Remember? Myself, gone pale: “A cousin? Who is he?”

I longed to enter your life, to offer you my hand,

noble as a flame, Georgina… In every ship

that sailed, my wild heart went out in search of you…

I thought I’d finally found you, pensive, in La Punta,

with a book in your hand, just as you’d told me,

dreaming among the flowers, casting a spell on my life!

Now the vessel I will take one evening, searching for you,

will never leave this port, nor cleave the seas,

it will travel into infinity, its prow pointing ever upward,

seeking, as an angel would, its celestial isle…

Oh, Georgina, Georgina! By heaven! My books

will wait for you above, and surely you’ll have read

a few verses aloud to God… You will tread the western skies

in which my fervent fancies are snuffed out…

and learn that all of this is meaningless—

that, save love, the rest is only words…

Love! Oh, love! Did you feel in the nights

the distant thrall of my ardent cries,

as I, in the stars, in the shadows, in the breezes,

wailing toward the south, called out to you: Georgina?

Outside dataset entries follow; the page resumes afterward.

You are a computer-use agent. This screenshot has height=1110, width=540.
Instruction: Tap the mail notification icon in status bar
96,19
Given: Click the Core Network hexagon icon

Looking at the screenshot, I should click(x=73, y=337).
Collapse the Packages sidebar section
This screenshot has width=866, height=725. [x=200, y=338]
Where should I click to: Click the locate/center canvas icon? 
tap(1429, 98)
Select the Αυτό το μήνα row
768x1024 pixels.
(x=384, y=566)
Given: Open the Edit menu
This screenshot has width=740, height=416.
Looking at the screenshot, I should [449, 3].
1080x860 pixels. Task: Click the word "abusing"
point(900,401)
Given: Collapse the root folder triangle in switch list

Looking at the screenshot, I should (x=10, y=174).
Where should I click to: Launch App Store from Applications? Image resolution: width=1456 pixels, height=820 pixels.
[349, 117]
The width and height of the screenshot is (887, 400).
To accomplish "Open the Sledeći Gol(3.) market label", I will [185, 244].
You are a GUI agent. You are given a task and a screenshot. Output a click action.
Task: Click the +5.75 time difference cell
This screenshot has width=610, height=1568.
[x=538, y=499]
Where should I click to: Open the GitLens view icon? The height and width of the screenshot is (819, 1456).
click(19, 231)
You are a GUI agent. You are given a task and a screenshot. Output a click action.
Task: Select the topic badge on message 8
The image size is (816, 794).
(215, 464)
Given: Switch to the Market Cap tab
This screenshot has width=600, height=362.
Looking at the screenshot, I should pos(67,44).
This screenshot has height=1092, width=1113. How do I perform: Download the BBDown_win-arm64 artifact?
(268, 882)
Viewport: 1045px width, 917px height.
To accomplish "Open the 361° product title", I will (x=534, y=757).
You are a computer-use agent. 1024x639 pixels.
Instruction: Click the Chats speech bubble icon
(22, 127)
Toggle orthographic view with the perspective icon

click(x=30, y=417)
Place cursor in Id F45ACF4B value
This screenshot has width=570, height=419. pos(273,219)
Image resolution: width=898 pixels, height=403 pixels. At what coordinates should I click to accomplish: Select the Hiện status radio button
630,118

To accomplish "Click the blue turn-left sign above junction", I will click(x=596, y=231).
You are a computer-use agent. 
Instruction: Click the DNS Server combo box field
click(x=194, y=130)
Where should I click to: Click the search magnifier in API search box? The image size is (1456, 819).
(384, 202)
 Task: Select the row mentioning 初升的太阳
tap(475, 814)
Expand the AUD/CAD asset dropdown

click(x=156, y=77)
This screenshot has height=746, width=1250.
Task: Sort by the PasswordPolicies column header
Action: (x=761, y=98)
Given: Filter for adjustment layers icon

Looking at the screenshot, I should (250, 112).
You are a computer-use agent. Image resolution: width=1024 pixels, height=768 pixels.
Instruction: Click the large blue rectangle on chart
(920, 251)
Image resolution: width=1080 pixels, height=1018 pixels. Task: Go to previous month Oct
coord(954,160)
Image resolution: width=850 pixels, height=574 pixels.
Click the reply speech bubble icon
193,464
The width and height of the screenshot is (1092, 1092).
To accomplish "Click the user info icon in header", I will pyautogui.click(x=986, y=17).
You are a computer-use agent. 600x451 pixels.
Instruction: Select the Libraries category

Did, perhaps, a gentle zephyr bearing

the ineffable perfume of my formless longing

pass by your ear? Did you hear something of me,

my dreams of your country estate, of kisses in the garden?

Oh, how the best of our lives is shattered!

We live… for what? To watch the days

with their funereal hue, no sky in the still waters…

to clutch our foreheads in our hands!

to weep, to long for what is ever distant,

and never to step across the threshold of dreams.

Oh, Georgina, Georgina! to think that you perished

one evening, one night… and I all unknowing!